C’est avec un sourire très gêné que nous accueille Attoumani Issoufi, le directeur du SIVOM Centre (Syndicat de collecte des déchets) en charge du ramassage des ordures ménagères de Chiconi, Sada, Ouangani, Tsingoni et Dembéni. Il vient de réceptionner deux camions compacteurs censés suppléer, pour la collecte des déchets, les camions bennes dans lesquels les poches poubelles éventrées s’entassent sous la pluie.
Ils ont été commandés en février 2013 en métropole, mais au lieu de deux camions neufs, ce sont des occasions qui sont livrés. D’où une certaine crispation : «je ne souhaite pas en parler car le marché n’est pas conforme», nous glisse-t-il. Mais devant les éléments en notre possession, il abat ses cartes.
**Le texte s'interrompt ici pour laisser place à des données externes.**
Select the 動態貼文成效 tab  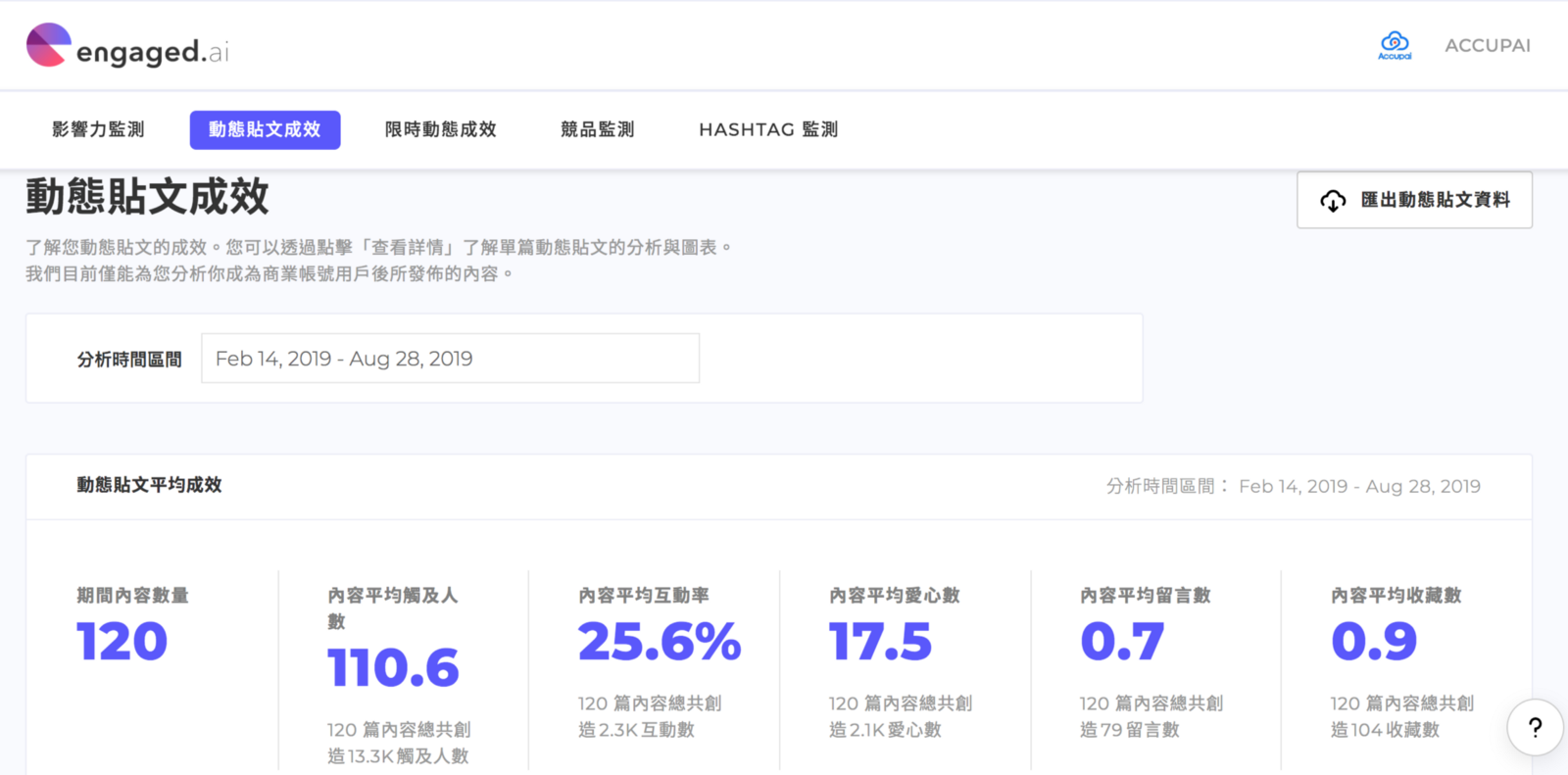pyautogui.click(x=265, y=129)
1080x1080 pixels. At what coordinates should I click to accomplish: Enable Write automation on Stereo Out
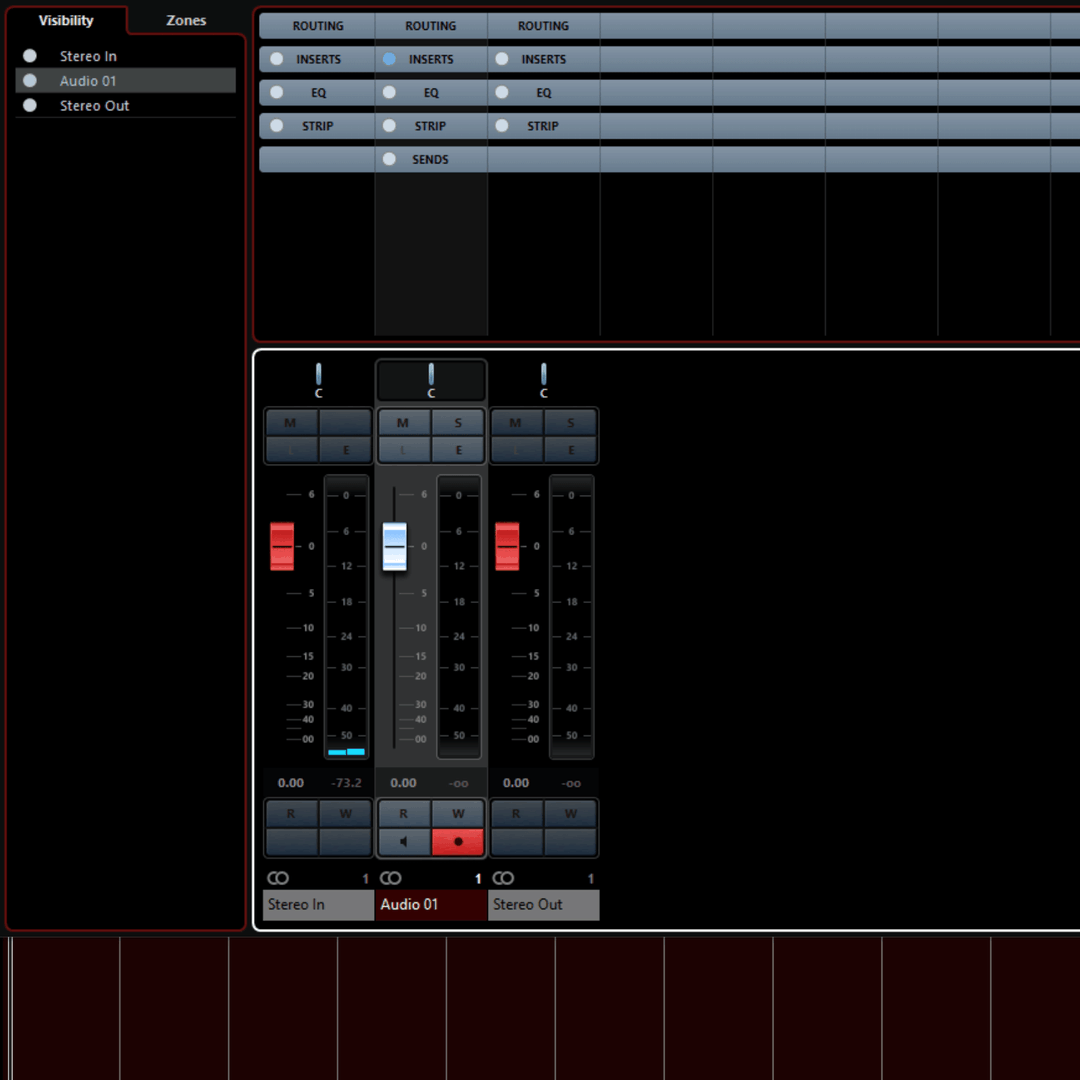(x=571, y=813)
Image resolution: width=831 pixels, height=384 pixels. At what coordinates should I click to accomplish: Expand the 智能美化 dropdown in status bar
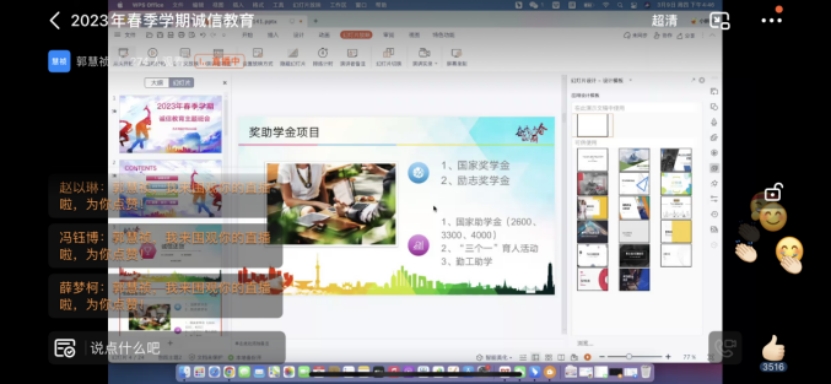pos(512,357)
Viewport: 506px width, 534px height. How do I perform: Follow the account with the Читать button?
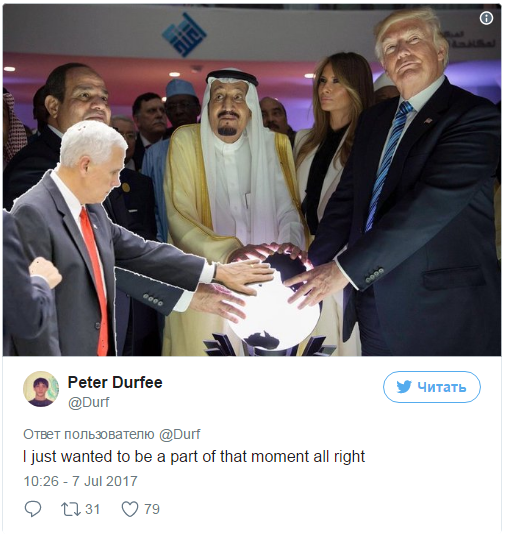click(x=431, y=387)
Les deux camions ont été livrés mardi, «mais chez le président et non pas au SIVOM comme c’était indiqué dans la commande». Un président du SIVOM absent du territoire et qui lui demande donc de récupérer les clefs. «Lorsque je me suis aperçu qu’ils n’étaient pas neufs, j’ai refusé de prendre les clefs»… Issoufi Attoumani a alors contacté un huissier qui est passé ce mardi matin. «Je vais présenter le constat d’huissier à tous les élus des communes que nous desservons pour me couvrir».
Détournement de fonds publics ?
Un camion neuf coûte 230.000 euros. Après négociation, le SIVOM a déboursé 400.000 euros pour les deux véhicules. Une somme qui vient de la participation des communes adhérentes au syndicat au titre du FIP (Fonds Intercommunal de Péréquation).
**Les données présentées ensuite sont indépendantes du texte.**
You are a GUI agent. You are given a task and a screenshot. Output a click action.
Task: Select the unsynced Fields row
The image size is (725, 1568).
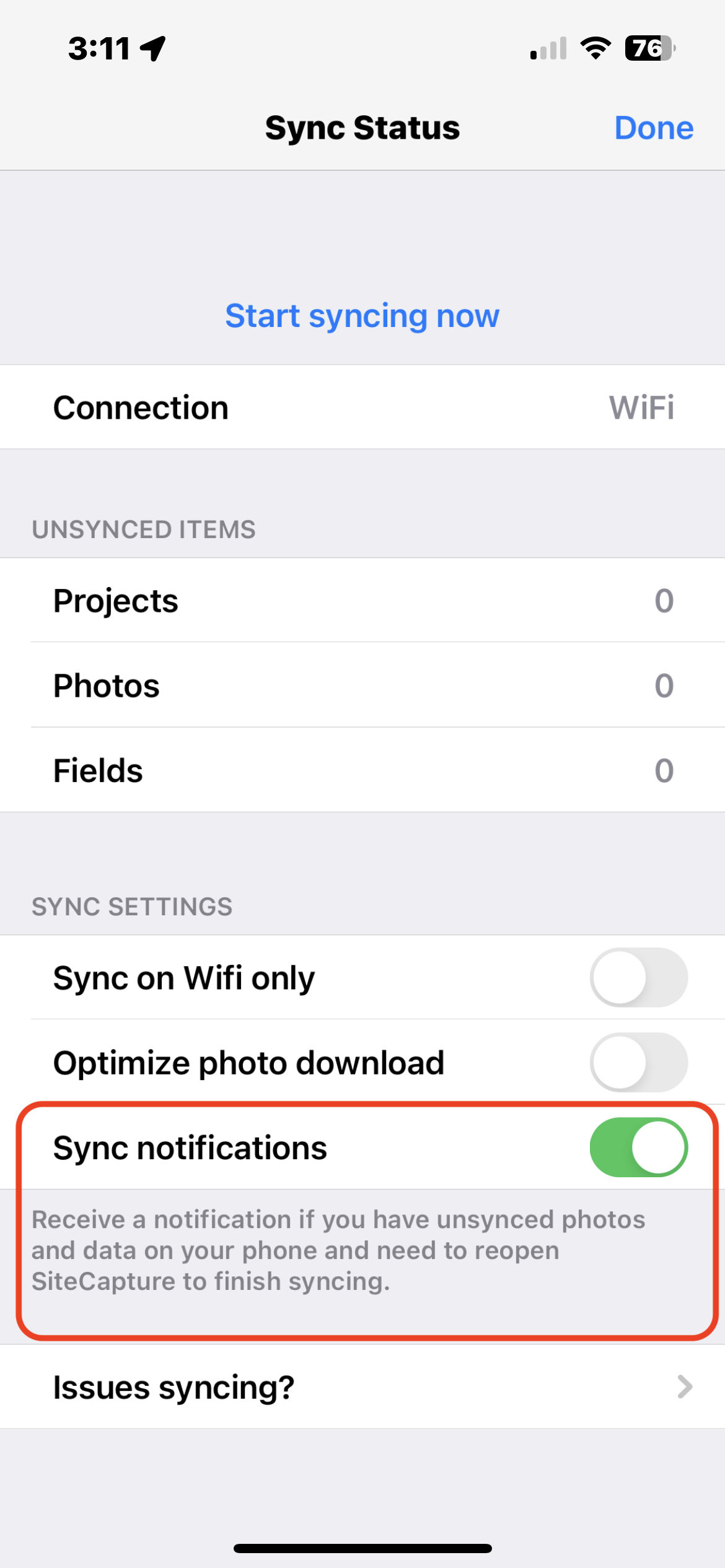pyautogui.click(x=362, y=770)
Renseignement pris, la première mise en service des deux compacteurs date de 2001. Or, les véhicules de voirie n’ont plus de valeur comptable au bout de dix ans. Difficile d’en estimer la valeur marchande, mais la conséquente différence a de toute évidence été récupérée par quelqu’un…
Le préjudice est considérable pour les communes adhérentes car, selon Issoufi Attoumani, «l’état des routes à Mayotte va vite avoir raison de la santé des camions».
Un directeur qui espérait, avec ces camions, remettre sur pied une collecte digne de ce nom, «nos camions bennes tombent souvent en panne». Une association de la commune qui œuvre dans le collectif confirme : «les négociations avec le SIVOM débutées en mars 2013 pour un ramassage d’un bac de 660 litres ne sont toujours pas closes, alors que le prix a grimpé de 133% pour le même bac, sans couvercle, et qu’il n’y a eu qu’un seul ramassage en janvier 2014, là où nous en demandions trois par semaine ! »
Issoufi Attoumani l’assure, les bacs neufs sont bien là : «3.000 bacs de 120 litres, 240 l et 660 l». Ils n’attendent plus que des camions conformes, et… opérationnels.
On le sait, les SIVOM seront absorbés, théoriquement au mois de mai, par le SIDEVAM (Syndicat unique de traitement des déchets). Un SIDEVAM qui va en absorber l’actif et le passif… On ne sait dans quelle colonne entrer les camions compacteurs, mais c’est une nouvelle dont n’avait pas besoin le Syndicat unique qui a du mal à récupérer les fonds pour lancer l’exploitation de la décharge de déchets non dangereux de Dzoumogné.